… — Что-то скверное случилось тогда с моими нервами. — Женщина прерывает молчание столь неожиданно, что пес, задремавший было у ее ног, вскакивает разом на все четыре лапы и громко тявкает ей в лицо.
— Лежать! — зло прикрикивает на него мужчина в драповой куртке, и пес охотно подчиняется.
— Я боялась подойти к телефону, боялась выйти на улицу, боялась всего. И ничего не ела. Окна зашторила, электричество не включала, так и сидела целыми днями в темноте, ждала ночи. Сон спасал, пусть и не лечил. Спала без кошмаров, совсем без снов, подолгу. Кошмарным было пробуждение… Потом все же заставила себя выйти в город, появиться на службе. Вздрагивала от каждого шага за спиной, в каждом слове читала угрозу… Я возненавидела эти лица, голоса, эти улицы — всех, все возненавидела. Ненависть помогала совладать со страхами, но выедала меня изнутри, отнимая последние силы… Как-то раз я шла через дворы где-то в Замоскворечье, не зная, куда мне идти и куда приду. Забрела в круглый дворик или сквер, не важно. Думала подольше посидеть на лавочке, пока не замерзну, а там будет видно… Там была большая желтая церковь. Мне совсем не хотелось в церковь, но там пели. Я просто услышала, как поет хор… Мои родители, стоило им разругаться, всегда принимались петь — это их мирило. На самом деле их мирили воспоминания: еще ленинградскими студентами они пели в хоре Сандлера, там и встретились, но я привыкла к тому, что, когда вместе поют, — мирятся. А мне нужно было помириться или побыть с теми, кто мирится. Я, кажется, бестолково объясняю?
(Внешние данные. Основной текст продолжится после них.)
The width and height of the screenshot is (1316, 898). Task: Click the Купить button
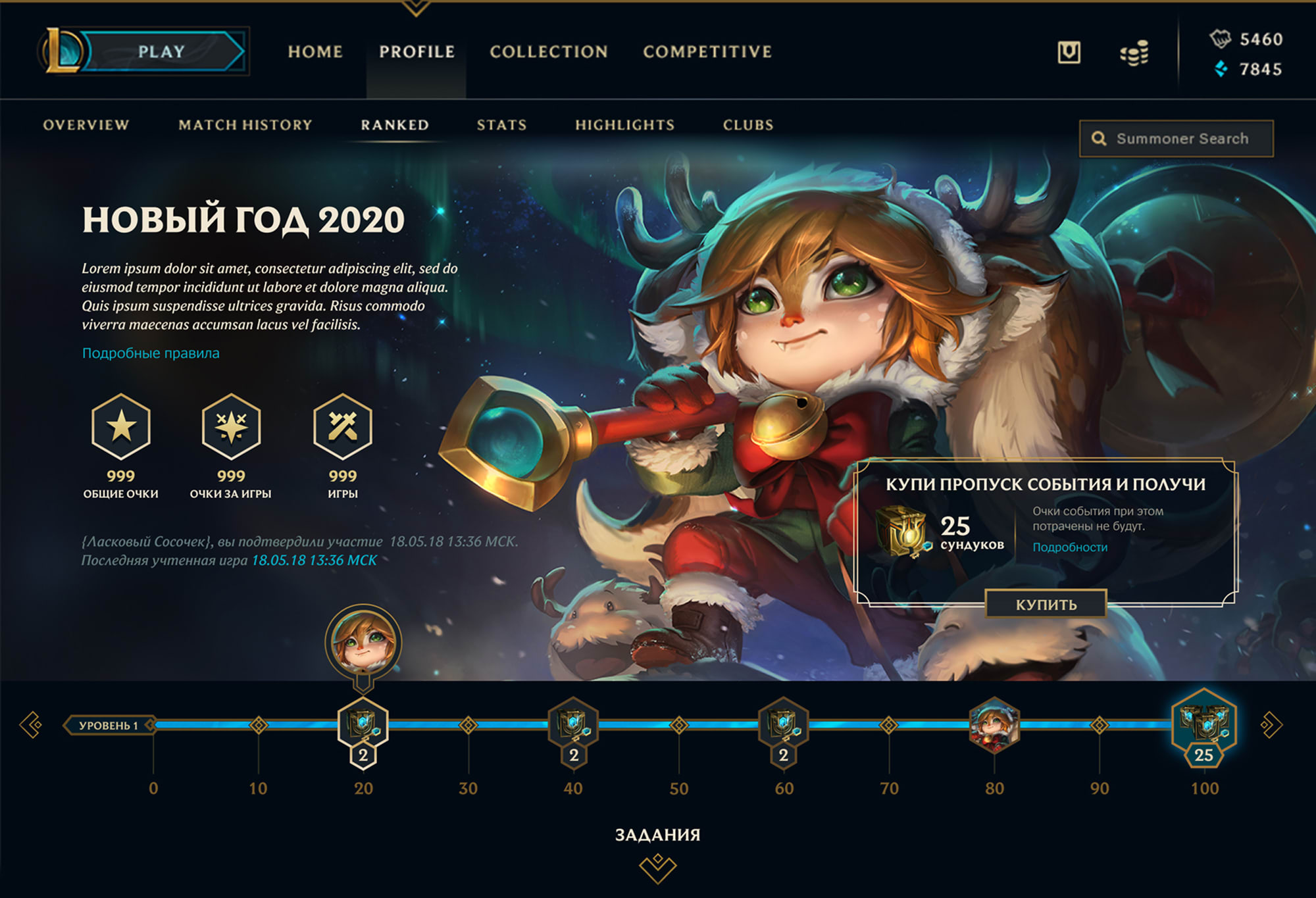1046,605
— Отчего же, — отвечает мужчина без тени улыбки или скуки на вежливом лице.
«Он смеется надо мной; ну конечно, смеется! Дура, Господи, зачем я ему рассказываю, — я ведь давно боюсь тех, кто хорошо умеет управлять своим лицом…» — но, к изумлению своему и досаде, она продолжает рассказывать ему о том, как решилась войти в битком набитую церковь, где было душно, обморочно, запахи были нехороши, свет люстр и свечей приторен и жирен, лица старух злы. Превозмогая отвращение и дурноту, она осталась слушать хор, не понимая ни слова из того, что старательно, удивленно и жалобно пели женщины с белыми лицами, в одинаковых белых платках, стоящие на клиросе строгой кучкой, и немного завидуя толпе, которая пусть нестройно, неумело, но уверенно вторила этим словам… Скоро она научилась их понимать, она их выучила, полюбила их все, приезжая на спевки и праздничные службы в дальнюю подмосковную церковь, куда привела ее за руку дальняя родственница, давно певшая там, — там она узнала, что от родителей ей достался точный слух и голос, за который не могло быть стыдно, там она становилась голосом в строю других голосов, полностью растворяясь в них и при этом оставаясь собой. И всякий раз, отправляясь туда на переполненной грязной электричке, она принимала давку и грязь, мат в прокуренных тамбурах, даже неумолкаемую какофонию железа благодарно и радостно, как необходимую прелюдию к празднику…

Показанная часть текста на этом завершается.